Seeing Cells Clearly: Evaluating Machine Vision Strategies for Microglia Centroid Detection in 3D Images
Youjia Zhang
TL;DR
This work addresses the problem of robustly locating microglia centroids in 3D confocal images by comparing three segmentation strategies: ilastik (pixel-based classification), 3D Morph (thresholding with morphology-focused features), and Omnipose (deep-learning flow-based segmentation). Using a denoised 3D microglia dataset, the study evaluates how each method counts cells, identifies centroids, and reports morphological metrics, revealing that algorithm design heavily biases the results. Key findings show substantial differences in object counts, centroid dispersion, and available features across methods, underscoring that segmentation choice directly shapes downstream analyses and biological interpretations.
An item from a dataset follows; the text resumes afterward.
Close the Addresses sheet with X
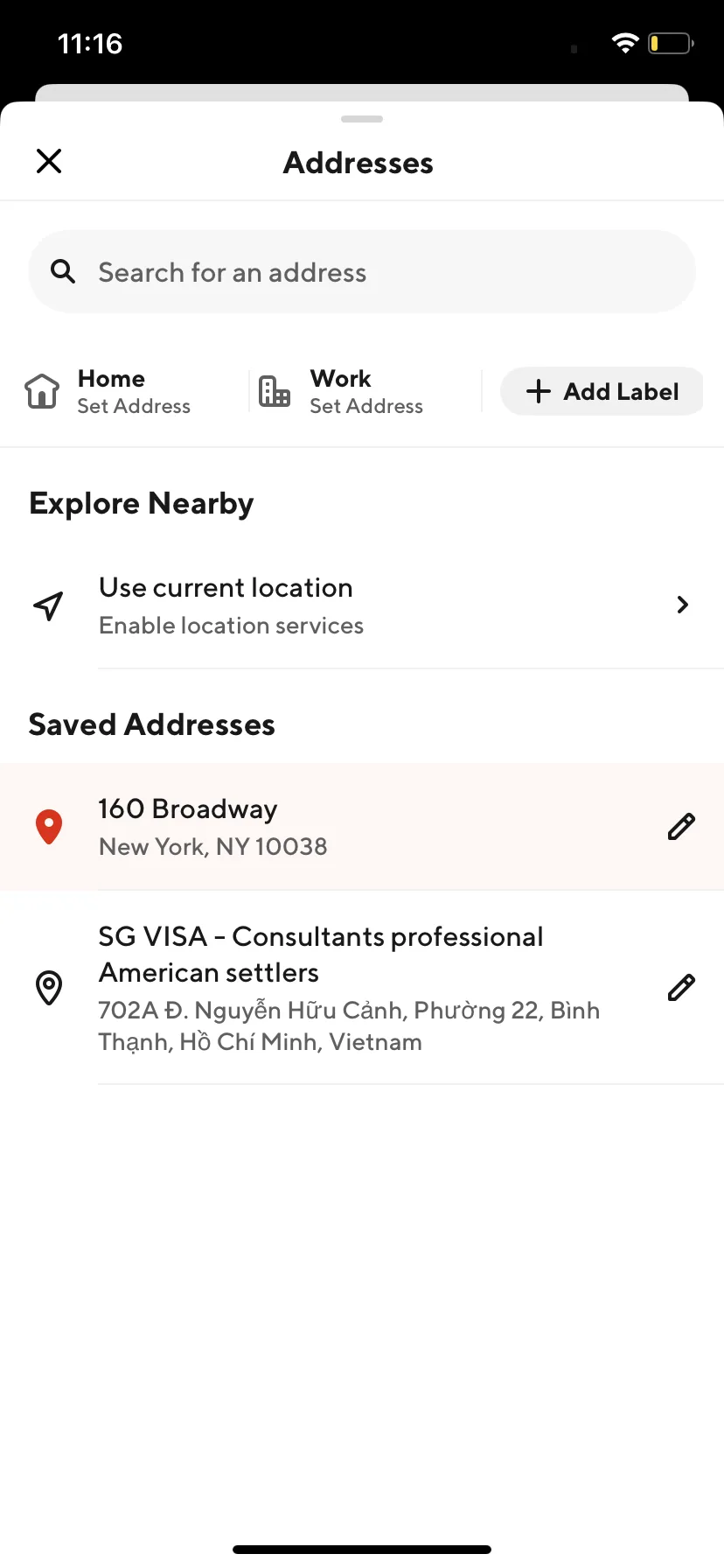 click(49, 161)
The work highlights the need to align segmentation strategy with the research goal and data characteristics, especially when quantitative morphology and spatial patterns drive conclusions in neuroimaging. The insights have practical impact for researchers selecting automated tools for microglia analysis, guiding expectations about centroid accuracy, noise tolerance, and the richness of extracted features.
Abstract
Microglia are important cells in the brain, and their shape can tell us a lot about brain health. In this project, I test three different tools for finding the center points of microglia in 3D microscope images. The tools include ilastik, 3D Morph, and Omnipose. I look at how well each one finds the cells and how their results compare. My findings show that each tool sees the cells in its own way, and this can affect the kind of information we get from the images.